28      Il convient de rappeler à cet égard que, si la requérante a demandé la tenue d’une audience, l’intervenante s’y est opposée et a adressé, le 15 mai 2014, une lettre en ce sens au Tribunal, lettre qui n’a pas été versée au dossier dans la mesure où elle ne figure pas parmi les actes prévus par le règlement de procédure, ce qu’un spécialiste en droit de la propriété intellectuelle ne pouvait ignorer. Les frais liés à cette démarche, qui sont repris dans le détail des frais exposés par l’intervenante au 30 juin 2014 susmentionnés, ne sauraient dès lors être pris en considération, en sorte qu’ils doivent être intégralement rejetés.

29      Quatrièmement, s’agissant du détail des frais exposés par l’intervenante au 20 novembre 2014, qui concernent uniquement la préparation de l’audience et la tenue de cette dernière, le décompte qui fait état de 18 h 30 de travail est également manifestement excessif. En effet, un avocat expérimenté en la matière ne saurait consacrer autant de temps, dans une affaire telle que celle ayant donné lieu à l’arrêt ANGIPAX, point 2 supra (EU:T:2015:81), à la seule préparation de l’audience de plaidoiries. Par ailleurs, il convient de relever que, alors qu’il est indiqué, dans ledit détail des frais, que les plaidoiries devant le Tribunal ont duré quatre heures, compte-rendu inclus, il ressort du procès-verbal de l’audience que cette dernière n’a pas excédé 1 h 23. Il ne saurait, par ailleurs, être soutenu que la rédaction du compte-rendu de l’audience nécessiterait 2 h 37 de travail.

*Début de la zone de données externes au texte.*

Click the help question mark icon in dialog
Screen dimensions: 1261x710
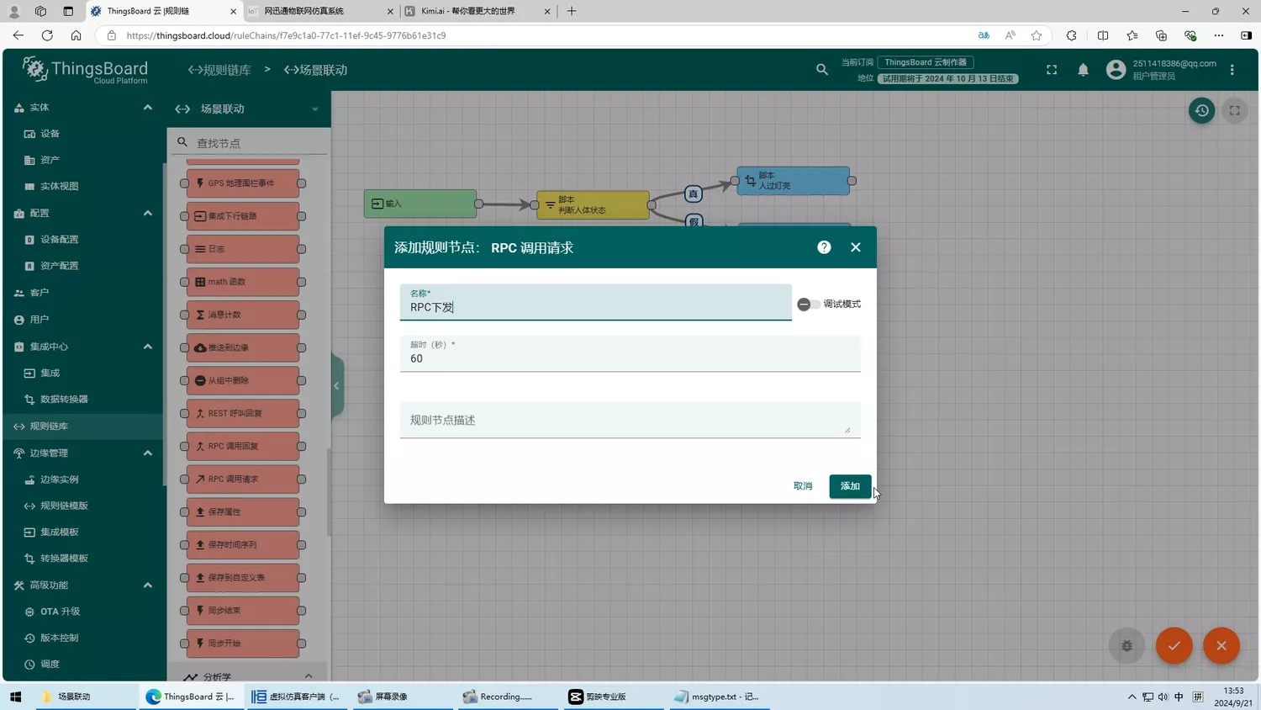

30      Au vu de l’ensemble de ces considérations, il convient de constater que le nombre d’heures total qu’un professionnel capable de travailler de façon efficace et rapide serait amené à consacrer à l’ensemble des tâches liées à la représentation de l’intervenante devant le Tribunal ne saurait être aussi élevé que celui dont cette dernière fait état.

31      Cinquièmement, en ce qui concerne les frais de transport correspondant au déplacement à Luxembourg (Luxembourg) pour un montant de 296 euros, ils sont effectivement justifiés, ainsi que les frais de taxi à Luxembourg pour la somme de 35,50 euros. En revanche, les frais d’hôtellerie, incluant des frais de restauration, doivent être limités à la somme de 250 euros et les frais de taxi à Paris, lieu de résidence du représentant de l’intervenante, doivent être rejetés, au motif qu’ils ne sont pas indispensables aux fins de la procédure contentieuse.

32      Enfin, étant donné que le Tribunal, en fixant les dépens récupérables, a tenu compte de toutes les circonstances de l’affaire jusqu’au moment où il statue, il n’y a pas lieu de statuer séparément sur les frais exposés par les parties aux fins de la présente procédure de taxation des dépens (ordonnance du 24 janvier 2002, Groupe Origny/Commission, T‑38/95 DEP, Rec, EU:T:2002:13, point 44).

33      Compte tenu de ces considérations, il y a lieu de fixer le montant des dépens à 5 600 euros.

Par ces motifs,

LE TRIBUNAL (deuxième chambre)

ordonne :

Le montant total des dépens à rembourser par Boehringer Ingelheim International GmbH à Lehning entreprise SARL est fixé à 5 600 euros.

Fait à Luxembourg, le 12 janvier 2016.

Le greffier

 

      Le président

E. Coulon

 

      M. E. Martins Ribeiro


* Langue de procédure : le français.